Heat oven to 325 degrees. Butter a 9-by-2-inch round baking pan, generously greasing the sides. Line the bottom of the pan with parchment paper. Butter parchment paper. Set prepared pan aside.
In a medium bowl, whisk together flour, baking powder and salt. Set aside.
Cut 8 tablespoons of butter into small pieces. Place butter in a small saucepan. Add milk, bring to a simmer over medium heat. Once the butter has melted, remove pan from heat.
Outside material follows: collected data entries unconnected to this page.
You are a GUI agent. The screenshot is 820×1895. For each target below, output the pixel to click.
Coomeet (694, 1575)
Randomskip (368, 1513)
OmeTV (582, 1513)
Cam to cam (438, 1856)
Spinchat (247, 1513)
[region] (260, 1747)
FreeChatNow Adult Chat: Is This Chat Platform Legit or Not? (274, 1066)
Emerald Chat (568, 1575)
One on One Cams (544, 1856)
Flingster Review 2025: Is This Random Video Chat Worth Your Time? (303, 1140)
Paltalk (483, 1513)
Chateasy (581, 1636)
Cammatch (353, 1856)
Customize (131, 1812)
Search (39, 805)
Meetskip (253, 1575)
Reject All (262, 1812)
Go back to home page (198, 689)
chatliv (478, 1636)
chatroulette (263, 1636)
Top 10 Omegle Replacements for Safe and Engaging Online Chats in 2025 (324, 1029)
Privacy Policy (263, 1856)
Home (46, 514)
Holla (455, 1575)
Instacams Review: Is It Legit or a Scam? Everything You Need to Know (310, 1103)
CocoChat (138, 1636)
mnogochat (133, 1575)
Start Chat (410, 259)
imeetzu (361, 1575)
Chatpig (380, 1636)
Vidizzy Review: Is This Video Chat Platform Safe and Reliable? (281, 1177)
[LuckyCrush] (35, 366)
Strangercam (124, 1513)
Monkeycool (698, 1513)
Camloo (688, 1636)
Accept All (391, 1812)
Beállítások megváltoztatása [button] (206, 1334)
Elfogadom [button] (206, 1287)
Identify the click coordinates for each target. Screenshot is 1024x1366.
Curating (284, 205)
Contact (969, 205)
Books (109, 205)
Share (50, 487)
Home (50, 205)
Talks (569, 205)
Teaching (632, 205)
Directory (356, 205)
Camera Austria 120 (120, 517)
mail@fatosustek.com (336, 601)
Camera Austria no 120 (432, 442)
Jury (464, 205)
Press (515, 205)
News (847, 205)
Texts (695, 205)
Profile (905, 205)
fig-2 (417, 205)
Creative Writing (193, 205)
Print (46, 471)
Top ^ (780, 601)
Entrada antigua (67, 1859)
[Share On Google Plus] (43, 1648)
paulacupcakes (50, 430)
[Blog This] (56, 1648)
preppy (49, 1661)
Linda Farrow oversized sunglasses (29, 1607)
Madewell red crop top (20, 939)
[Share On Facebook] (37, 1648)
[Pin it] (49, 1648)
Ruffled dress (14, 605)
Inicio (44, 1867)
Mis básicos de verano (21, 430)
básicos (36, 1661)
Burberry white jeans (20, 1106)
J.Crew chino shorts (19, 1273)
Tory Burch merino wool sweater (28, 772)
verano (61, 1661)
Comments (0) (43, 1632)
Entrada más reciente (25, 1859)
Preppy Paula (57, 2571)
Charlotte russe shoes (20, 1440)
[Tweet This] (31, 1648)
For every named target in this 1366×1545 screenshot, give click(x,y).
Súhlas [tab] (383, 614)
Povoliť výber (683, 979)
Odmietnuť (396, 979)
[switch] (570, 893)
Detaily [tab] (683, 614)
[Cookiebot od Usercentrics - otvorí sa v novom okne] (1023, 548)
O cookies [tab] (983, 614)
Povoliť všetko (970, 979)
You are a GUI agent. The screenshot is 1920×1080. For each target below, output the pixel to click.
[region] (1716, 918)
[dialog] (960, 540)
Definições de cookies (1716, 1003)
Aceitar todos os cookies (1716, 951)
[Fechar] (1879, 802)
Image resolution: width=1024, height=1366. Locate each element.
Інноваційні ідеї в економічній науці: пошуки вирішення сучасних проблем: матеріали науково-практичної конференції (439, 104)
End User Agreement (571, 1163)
In the bowl of a stand mixer, beat eggs and sugar with an electric mixer until pale and thick, about 5 minutes. With the mixer running on low, add the milk mixture and beat until combined. Add flour mixture followed by the vanilla; beat until combined.
Transfer batter to the prepared pan. With an off-set spatula, smooth the top. Bake in heated oven until a tester inserted into the center comes out clean, about 30 minutes.
Transfer pan to a rack and let cool 10 minutes. With a very thin knife, cut around the edge to release the cake from the side of the pan. Carefully flip the cake onto the rack, then turn it right-side-up. Cool completely.
Assemble the cake: Using a serrated knife, carefully cut the cake into two layers and place the bottom layer on a serving plate. Stir custard, and spread it onto the cut side of the bottom half of the cake. Replace the top half of the cake, cut side down. Set cake aside to make glaze.
4 oz Semisweet Chocolate Chips
1 teaspoon Shortening
Pinch Kosher Salt
1/4 cup Heavy Cream
In a heat-poof bowl, mix chocolate chips with shortening. Add a pinch of salt and set aside.
In a small saucepan over medium-low, heat the cream to a simmer. Remove the pan from the heat and pour cream over the chocolate chips; let stand for 3 minutes. Whisk until smooth. Spread the glaze evenly over the top of the cake.
Serve and enjoy or cover and let chill until ready to serve. Let cake warm on the counter for about 20 minutes before slicing.
3 thoughts on “Care to Guess What Day It Is?”
One of our family’s favorites!
Can’t go wrong with a Boston Cream, that’s for sure.